The Baby-sitters Club Books by Ann M. Martin

It’s tough to imagine a more nostalgia-inducing read than “Kristy’s Great Idea,” the first book in this long-running series about a group of babysitting pals. If you’re like me, Kristy, Claudia, Mary Ann, Stacy, and Dawn were some of your closest literary companions during your grade school years. Updated versions of some of the books can be found for sale on Amazon.com. However, I recommend tracking down the originals. It’s a real treat to revisit a world of telephone landlines and hair permanents, where preteens transmit their secret messages via flashlight instead of sending them by text. Find a complete list of all 145-plus titles in the series, including Super Specials, at www.scholastic.com/annmartin/bsc/index.htm.

Sideways Stories from Wayside School by Louis Sachar

Sachar’s Wayside School was inadvertently built vertically, with one classroom on each of its 30 stories. This fun, silly novel features 30 short chapters about the zany characters that populate the school. Readers will meet Kathy, who dislikes everyone and everything, and Todd, who manages to get kicked out of class on a daily basis despite not actually doing anything wrong. While I loved reading about Mrs. Jewels and the kids in her class when I was young, some of the jokes are subtle enough that I appreciate them more as an adult. If you crave more Wayside hijinks after finishing this one, you can move on to “Wayside School is Falling Down” or “Wayside School Gets a Little Stranger.”

Anything by William Sleator

William Sleator provided me with an introduction to science fiction I’ll never forget. As a result, I can’t pick just one of his books! If you’re unfamiliar with Sleator’s works, the deliciously creepy “House of Stairs” might be a good place to start.
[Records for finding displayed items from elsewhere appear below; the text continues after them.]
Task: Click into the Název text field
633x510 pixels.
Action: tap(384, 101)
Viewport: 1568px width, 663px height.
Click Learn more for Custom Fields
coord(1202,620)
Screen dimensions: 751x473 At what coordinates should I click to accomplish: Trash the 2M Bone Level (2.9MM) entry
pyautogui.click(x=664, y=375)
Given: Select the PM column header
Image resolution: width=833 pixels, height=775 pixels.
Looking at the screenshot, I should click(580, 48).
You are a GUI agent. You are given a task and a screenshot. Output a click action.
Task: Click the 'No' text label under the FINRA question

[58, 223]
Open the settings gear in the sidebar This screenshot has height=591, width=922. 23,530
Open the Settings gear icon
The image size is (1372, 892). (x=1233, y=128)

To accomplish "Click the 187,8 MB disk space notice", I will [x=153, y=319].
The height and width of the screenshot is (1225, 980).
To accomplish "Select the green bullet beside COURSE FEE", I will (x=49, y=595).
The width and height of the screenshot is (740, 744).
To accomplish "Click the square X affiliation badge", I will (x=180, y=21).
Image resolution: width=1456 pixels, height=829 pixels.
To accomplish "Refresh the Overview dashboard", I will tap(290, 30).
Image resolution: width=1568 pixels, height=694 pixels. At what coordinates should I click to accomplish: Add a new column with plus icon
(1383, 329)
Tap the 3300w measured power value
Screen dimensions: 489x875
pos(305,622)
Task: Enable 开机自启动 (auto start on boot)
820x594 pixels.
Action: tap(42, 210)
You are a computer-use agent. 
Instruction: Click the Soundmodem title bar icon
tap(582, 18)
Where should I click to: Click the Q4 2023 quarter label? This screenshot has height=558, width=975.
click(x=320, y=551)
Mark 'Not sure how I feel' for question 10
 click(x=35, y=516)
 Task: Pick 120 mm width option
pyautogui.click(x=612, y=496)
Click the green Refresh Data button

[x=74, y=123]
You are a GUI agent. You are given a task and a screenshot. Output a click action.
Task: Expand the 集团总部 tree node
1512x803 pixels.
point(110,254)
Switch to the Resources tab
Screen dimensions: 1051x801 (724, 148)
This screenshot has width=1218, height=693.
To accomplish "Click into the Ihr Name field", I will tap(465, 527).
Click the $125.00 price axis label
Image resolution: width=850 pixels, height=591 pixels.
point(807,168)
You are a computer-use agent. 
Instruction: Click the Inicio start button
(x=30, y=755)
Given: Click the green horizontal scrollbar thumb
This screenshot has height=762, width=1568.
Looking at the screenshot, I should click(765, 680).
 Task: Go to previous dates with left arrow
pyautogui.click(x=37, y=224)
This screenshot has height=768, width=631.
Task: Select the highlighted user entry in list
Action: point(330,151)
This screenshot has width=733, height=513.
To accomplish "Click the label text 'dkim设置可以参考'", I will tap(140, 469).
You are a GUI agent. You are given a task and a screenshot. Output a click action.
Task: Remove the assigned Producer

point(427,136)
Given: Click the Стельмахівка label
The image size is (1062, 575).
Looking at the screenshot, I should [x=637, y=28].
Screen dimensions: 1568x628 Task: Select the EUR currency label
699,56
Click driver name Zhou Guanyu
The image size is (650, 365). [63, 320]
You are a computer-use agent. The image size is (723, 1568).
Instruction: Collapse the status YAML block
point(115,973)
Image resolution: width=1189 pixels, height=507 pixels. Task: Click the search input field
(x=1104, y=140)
This dark, thought-provoking novel compares favorably with recent young adult literature, with a vibe similar to James Dashner’s “The Maze Runner” series. If you’d prefer a trip to outer space, the fun, suspenseful “Interstellar Pig” still gives me goose bumps more than 15 years after reading it for the first time. “The Duplicate,” geared toward a younger audience, offers a quick, easy read with an exciting twist or two along the way. Sleator was quite prolific during his lifetime, so if you enjoy his style, you’ve got plenty of reading to do.

Michelle Shirk is an attorney, freelance writer and proud mother of one. She writes about family, travel and seasonal events for parenting publications across the United States.